***** DATA FOR PROCESSING

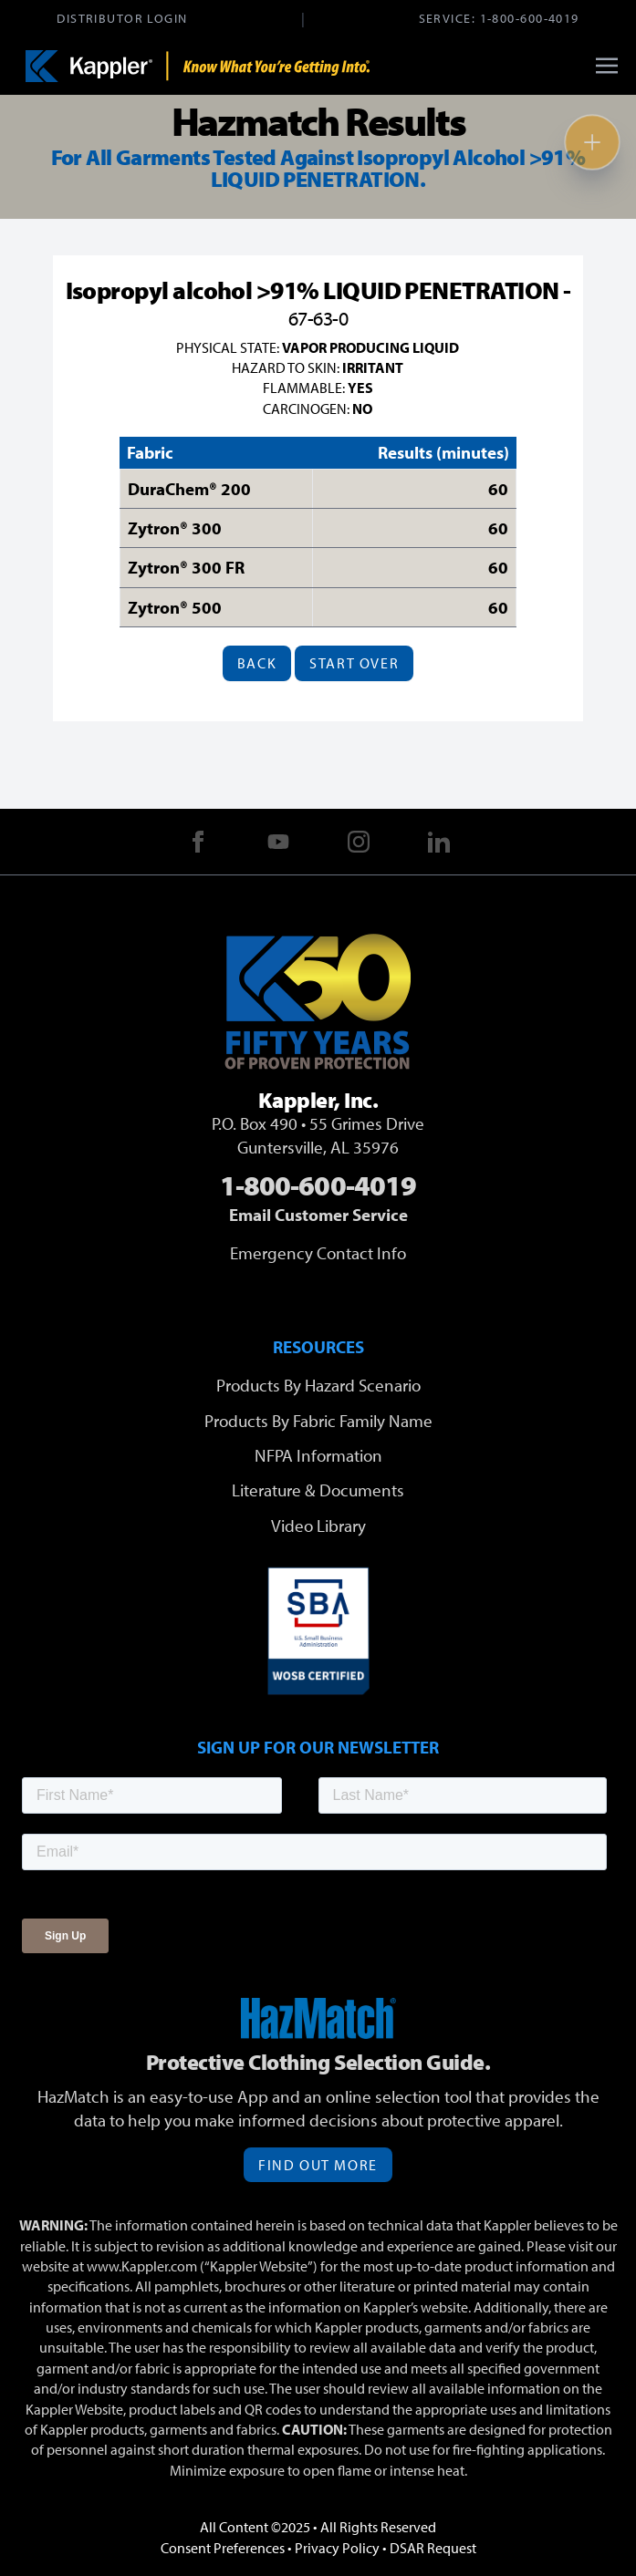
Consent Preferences (223, 2548)
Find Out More (318, 2165)
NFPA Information (318, 1455)
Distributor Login (122, 17)
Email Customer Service (318, 1215)
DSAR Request (433, 2548)
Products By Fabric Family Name (318, 1421)
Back (256, 663)
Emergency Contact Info (318, 1253)
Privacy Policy (337, 2548)
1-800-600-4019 (529, 17)
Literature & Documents (318, 1490)
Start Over (354, 663)
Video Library (318, 1525)
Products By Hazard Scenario (318, 1385)
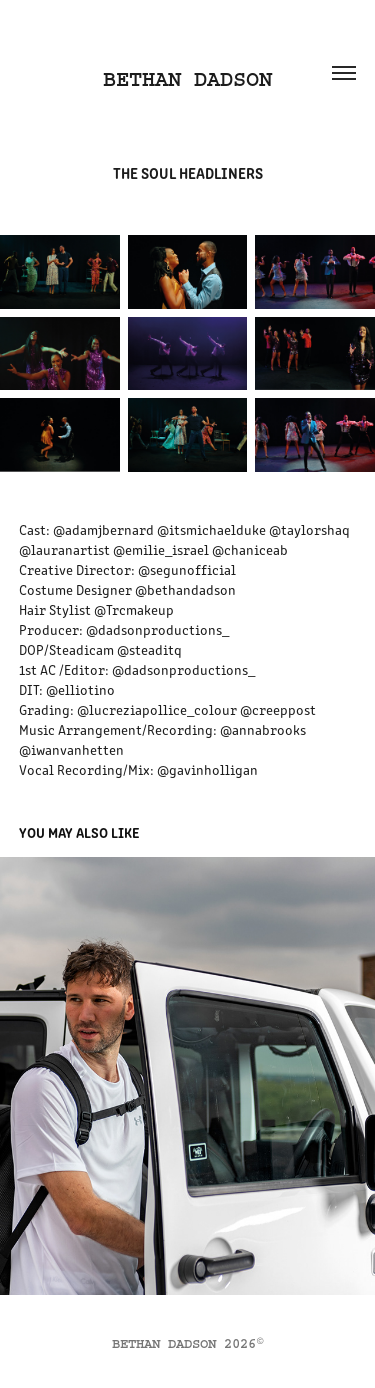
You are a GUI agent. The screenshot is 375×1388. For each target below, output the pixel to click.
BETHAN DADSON (187, 79)
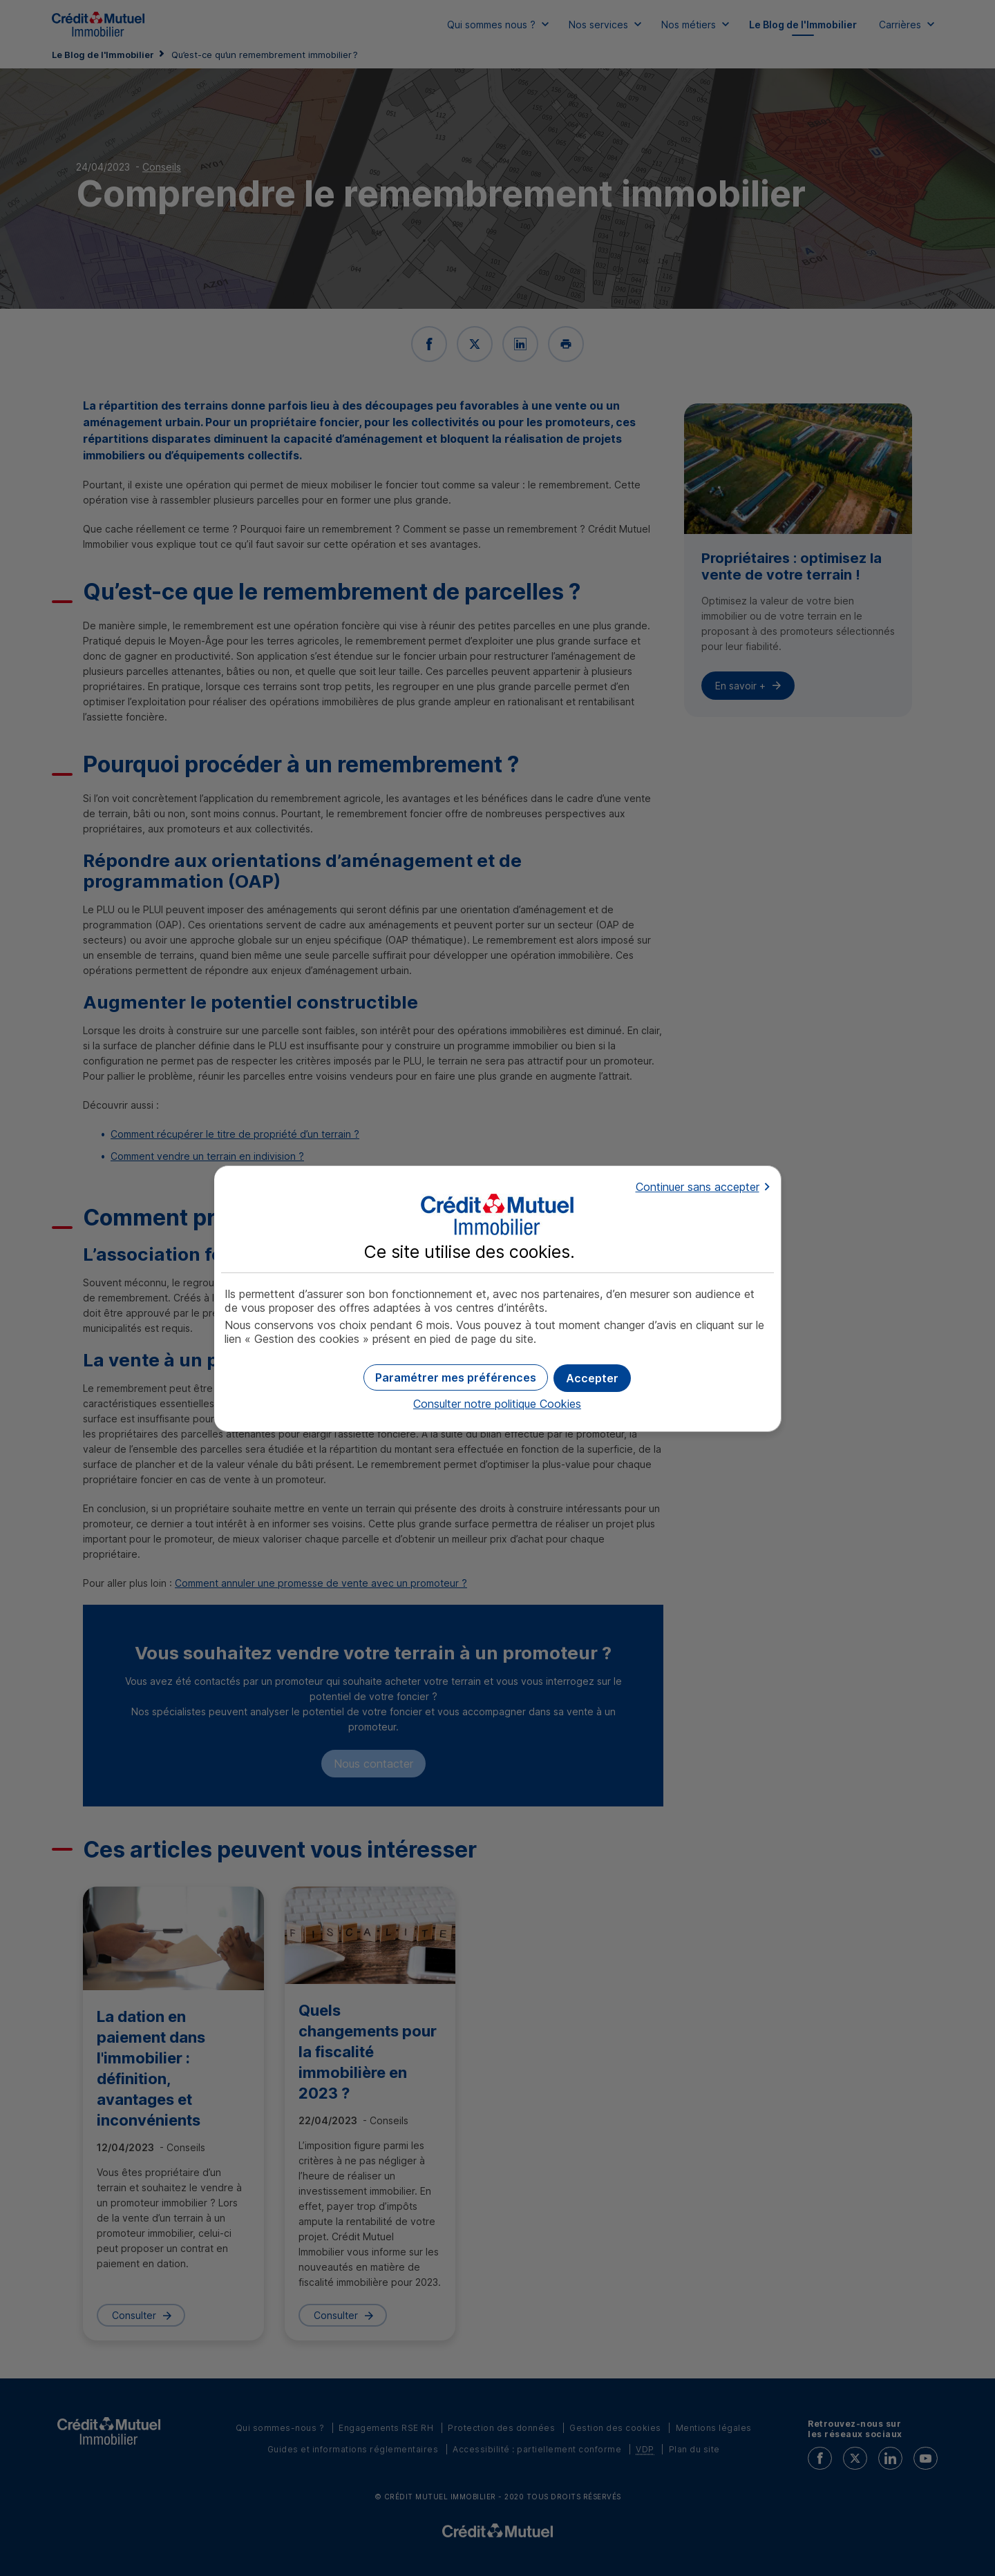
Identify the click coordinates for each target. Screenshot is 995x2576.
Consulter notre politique (497, 1404)
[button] (592, 1378)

**********

**AIM:** Find every line in the records that contains the word "each", with case counting, and copy those lines out.

**RIGHT ANSWER:**
You are a GUI agent. The screenshot is 375×1388. For each target below, output the pixel to click.
Identify the click coordinates for each target. Screenshot is 995x2576.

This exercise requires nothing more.